Seyrediyorum dışına savrulduğum hayatı akıp giderken penceremden. Hayatımla beraber, beden fonksiyonlarım da duruyor adeta. Acı veriyor nefes almak, her nefes de sensiz nasıl yaşadığıma şaşarak. Beynimin her kıvrımında sen yüklüyken sensizliğe alışamıyorum, düşünemiyorum. Kalbim yokluğuna isyanda. Gözlerim güzellikleri görmek istemiyor; güneşe bakarken bile zifiri karanlıklardayım.
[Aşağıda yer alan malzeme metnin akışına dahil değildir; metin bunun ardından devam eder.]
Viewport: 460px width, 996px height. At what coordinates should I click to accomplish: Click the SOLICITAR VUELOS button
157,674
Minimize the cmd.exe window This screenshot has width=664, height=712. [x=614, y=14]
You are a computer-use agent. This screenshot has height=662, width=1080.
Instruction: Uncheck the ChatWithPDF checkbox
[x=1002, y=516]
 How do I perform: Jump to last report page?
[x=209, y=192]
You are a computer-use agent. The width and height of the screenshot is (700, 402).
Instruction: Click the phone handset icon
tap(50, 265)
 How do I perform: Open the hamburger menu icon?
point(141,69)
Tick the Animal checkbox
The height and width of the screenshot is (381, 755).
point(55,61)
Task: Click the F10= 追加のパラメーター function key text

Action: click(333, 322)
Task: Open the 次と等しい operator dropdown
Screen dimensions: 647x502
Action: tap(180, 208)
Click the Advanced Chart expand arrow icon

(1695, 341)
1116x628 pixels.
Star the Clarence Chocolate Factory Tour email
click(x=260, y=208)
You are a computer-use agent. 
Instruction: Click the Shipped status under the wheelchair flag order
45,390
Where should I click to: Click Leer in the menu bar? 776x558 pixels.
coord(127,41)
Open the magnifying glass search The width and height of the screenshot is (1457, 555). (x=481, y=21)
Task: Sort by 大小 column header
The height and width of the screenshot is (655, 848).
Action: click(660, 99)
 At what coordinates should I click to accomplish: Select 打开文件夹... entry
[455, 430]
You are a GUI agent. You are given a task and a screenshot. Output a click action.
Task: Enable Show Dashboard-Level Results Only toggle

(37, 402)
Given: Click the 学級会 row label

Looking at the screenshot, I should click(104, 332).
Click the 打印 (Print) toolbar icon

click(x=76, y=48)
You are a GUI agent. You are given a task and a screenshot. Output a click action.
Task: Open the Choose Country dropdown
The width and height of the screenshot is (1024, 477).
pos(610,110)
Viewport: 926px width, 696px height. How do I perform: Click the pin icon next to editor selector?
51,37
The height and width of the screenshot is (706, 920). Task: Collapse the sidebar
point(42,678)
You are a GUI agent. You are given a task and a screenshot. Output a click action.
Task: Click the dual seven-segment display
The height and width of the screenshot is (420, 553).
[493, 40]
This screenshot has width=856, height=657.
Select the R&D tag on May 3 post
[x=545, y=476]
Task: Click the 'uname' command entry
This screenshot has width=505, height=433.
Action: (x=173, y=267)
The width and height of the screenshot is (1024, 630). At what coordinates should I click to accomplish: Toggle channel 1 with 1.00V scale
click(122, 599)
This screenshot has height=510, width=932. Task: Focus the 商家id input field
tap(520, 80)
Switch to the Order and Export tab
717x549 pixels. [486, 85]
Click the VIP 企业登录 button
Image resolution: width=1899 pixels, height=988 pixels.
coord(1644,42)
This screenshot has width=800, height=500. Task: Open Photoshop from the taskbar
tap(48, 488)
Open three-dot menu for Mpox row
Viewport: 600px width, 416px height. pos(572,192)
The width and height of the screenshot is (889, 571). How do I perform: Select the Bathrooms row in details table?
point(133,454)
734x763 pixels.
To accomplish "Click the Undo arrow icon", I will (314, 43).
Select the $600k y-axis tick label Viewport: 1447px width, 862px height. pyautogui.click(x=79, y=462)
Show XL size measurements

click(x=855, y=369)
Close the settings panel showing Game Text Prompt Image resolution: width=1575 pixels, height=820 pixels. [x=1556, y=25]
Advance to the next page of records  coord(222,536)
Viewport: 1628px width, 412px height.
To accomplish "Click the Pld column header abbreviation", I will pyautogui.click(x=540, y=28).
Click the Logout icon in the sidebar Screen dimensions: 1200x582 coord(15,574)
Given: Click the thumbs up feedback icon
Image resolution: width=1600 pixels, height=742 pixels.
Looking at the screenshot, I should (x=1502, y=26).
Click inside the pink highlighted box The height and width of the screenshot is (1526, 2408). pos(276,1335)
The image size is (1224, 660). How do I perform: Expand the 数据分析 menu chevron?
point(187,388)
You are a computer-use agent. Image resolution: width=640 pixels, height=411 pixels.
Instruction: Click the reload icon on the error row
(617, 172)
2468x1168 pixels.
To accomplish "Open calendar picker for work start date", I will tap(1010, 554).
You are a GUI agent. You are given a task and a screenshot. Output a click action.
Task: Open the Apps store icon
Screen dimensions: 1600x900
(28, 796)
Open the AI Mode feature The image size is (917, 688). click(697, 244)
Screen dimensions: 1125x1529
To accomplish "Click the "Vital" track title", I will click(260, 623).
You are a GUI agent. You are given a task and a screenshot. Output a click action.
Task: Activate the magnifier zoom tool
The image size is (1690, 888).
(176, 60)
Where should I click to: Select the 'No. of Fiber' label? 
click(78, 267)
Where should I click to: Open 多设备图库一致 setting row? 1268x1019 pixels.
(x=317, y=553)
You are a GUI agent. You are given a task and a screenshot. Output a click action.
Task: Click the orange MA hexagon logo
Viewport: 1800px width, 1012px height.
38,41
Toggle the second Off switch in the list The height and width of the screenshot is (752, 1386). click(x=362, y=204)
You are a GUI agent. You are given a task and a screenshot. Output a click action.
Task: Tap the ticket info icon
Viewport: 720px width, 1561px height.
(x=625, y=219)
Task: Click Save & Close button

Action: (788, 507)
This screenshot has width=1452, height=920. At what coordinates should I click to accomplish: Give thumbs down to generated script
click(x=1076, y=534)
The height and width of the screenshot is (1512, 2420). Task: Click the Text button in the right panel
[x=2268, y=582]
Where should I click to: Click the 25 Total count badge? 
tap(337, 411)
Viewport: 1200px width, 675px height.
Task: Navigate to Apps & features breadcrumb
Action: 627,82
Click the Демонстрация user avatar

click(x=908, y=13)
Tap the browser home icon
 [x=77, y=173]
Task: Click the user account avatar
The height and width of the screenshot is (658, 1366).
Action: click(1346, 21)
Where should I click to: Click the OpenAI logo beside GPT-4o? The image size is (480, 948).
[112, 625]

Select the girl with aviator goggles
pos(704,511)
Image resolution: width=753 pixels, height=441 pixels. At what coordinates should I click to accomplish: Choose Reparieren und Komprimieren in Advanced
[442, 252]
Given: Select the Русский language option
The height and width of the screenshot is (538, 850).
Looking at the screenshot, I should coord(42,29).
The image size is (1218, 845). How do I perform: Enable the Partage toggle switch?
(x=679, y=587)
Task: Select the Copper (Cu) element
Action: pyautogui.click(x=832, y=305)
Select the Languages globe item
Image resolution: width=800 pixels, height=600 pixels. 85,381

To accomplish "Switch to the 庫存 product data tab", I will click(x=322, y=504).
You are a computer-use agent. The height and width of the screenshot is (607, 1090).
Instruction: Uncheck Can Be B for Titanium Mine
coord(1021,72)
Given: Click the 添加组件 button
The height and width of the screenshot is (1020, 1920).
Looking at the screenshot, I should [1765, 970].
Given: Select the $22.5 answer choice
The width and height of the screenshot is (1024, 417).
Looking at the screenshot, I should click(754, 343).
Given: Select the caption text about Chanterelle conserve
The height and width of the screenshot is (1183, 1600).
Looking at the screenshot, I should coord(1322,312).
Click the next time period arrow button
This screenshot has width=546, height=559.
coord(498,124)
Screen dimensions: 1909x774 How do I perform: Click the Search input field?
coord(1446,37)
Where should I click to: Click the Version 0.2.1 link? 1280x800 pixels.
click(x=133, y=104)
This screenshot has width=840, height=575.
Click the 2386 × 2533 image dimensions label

Yaşam belirtilerim düz bir çizgi, ölüm anımı işaretleyen. Ölüm saati, 23.30. dııııııııııııttttttt……….. 

Araf’ta kaldım; bedenim burada, ruhum gitti çoktan. Dönmem veya ölmem için, elimden tutup nereye çekseler giderim, ikisi de benim için farksız birbirinden. Yaşarken ölmek bu mudur? Bilmiyorum… Acının şiddeti öyle büyük ki çıkamıyorum şoktan. Kardan medet ummuştum, o da işe yaramıyor. Tane tane özlem yağıyor gökten kar yerine. Boğuluyorum yokluğunla. Sensiz geçen her an derin bir yara açıyor yüreğimde. Kanım akmak istemiyor damarlarımdan. Hiç durulmuyor gözyaşlarım, kuruyor göz pınarlarım. İçime akan damlalar buz parçalarına dönüşüyor. Dışarıdaki kıştan daha soğuk sensizlik. İçim de dışım da kış şimdi.
Gece, katran karası, ay bile yok. Yıldızları, damı götürdün ışığınla birlikte. Onları bana bıraksaydın. Yıldızımıza bakar, “orda, benden uzakta, ama yine ışık saçıyor” diye avunurdum. Karanlıktan kokan küçük bir kız çocuğuyum yokluğunda. Gece bitmek bilmiyor. Uyku adresimi unutmuş. Yatağımda kokun kalbimde sen. Gözümü kapasam sen, açsam yine sen. İlişkimiz, teninde mahsur kalışımın efsanesiymiş meğer. 

Yoksun artık, öyle mi? İnanamıyorum ne kadar mutluydum oysa. Çiçekler açardı gülünce yüzümde. Bulmuştum diğer yarımı. İçimde bir yanardağ harekete geçerdi dokunduğunda, alev alırdı tenim. Gözlerinde kaybolurdum bana baktığında, erir akar yok olurdum. 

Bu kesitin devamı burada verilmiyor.